Stored items
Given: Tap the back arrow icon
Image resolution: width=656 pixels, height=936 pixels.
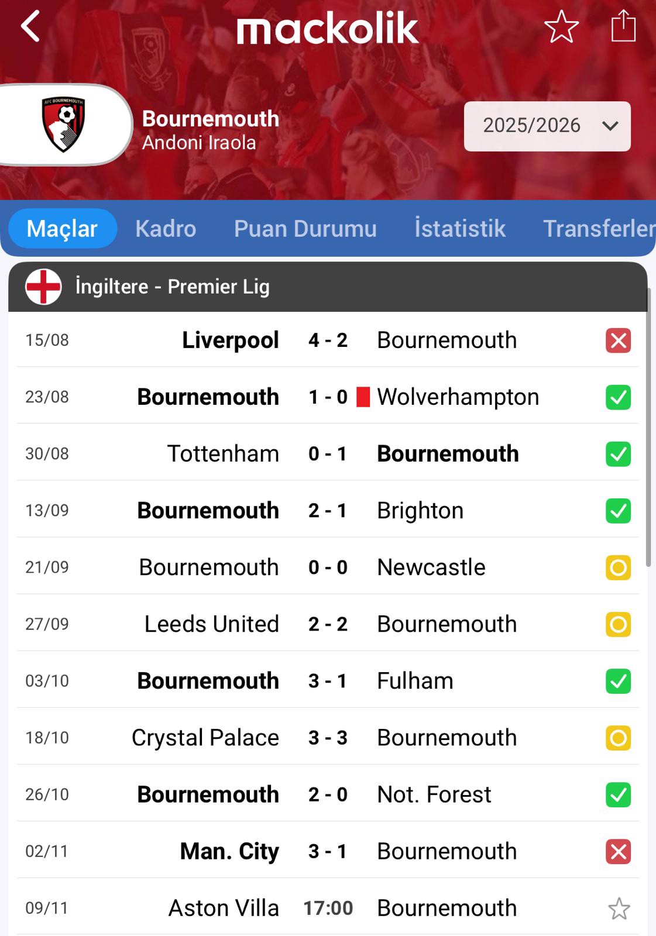Looking at the screenshot, I should 30,26.
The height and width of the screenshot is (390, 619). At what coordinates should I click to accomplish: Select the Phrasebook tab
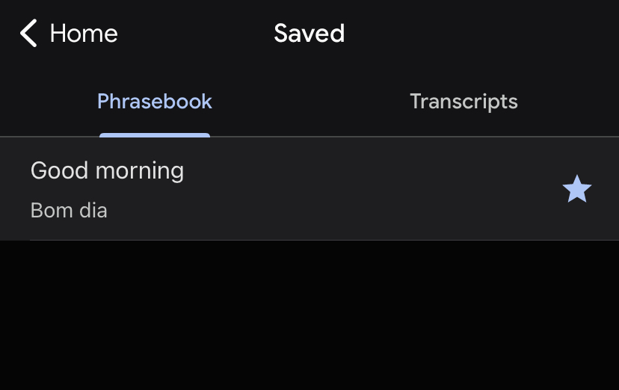[155, 102]
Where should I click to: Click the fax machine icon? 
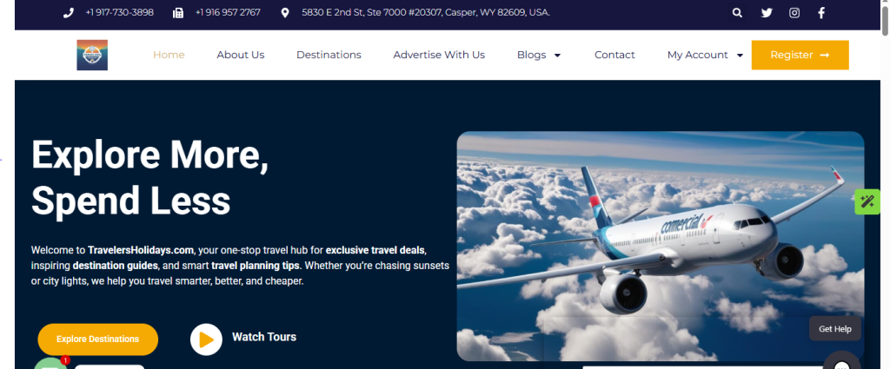(177, 12)
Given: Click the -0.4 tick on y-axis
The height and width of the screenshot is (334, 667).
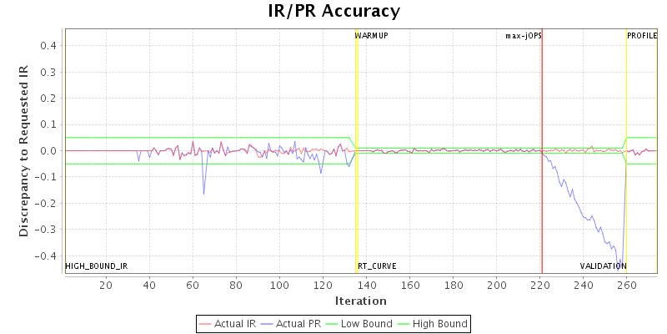Looking at the screenshot, I should click(47, 256).
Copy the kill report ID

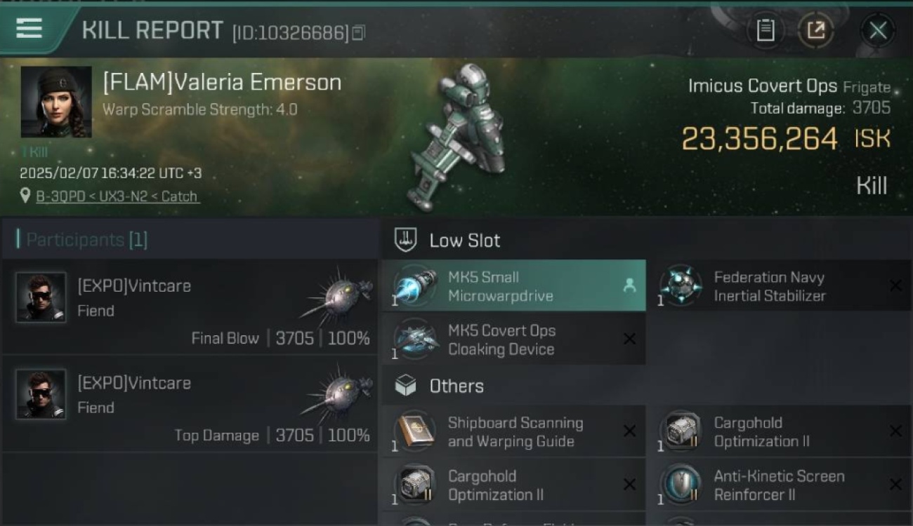(359, 32)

### [GOAL OF THE EXERCISE]
Among the records above, find each line containing the string "Given" and copy it.

### [ANSWER AREA]
Given: Tap the back arrow icon
Given: Click the -0.4 tick on y-axis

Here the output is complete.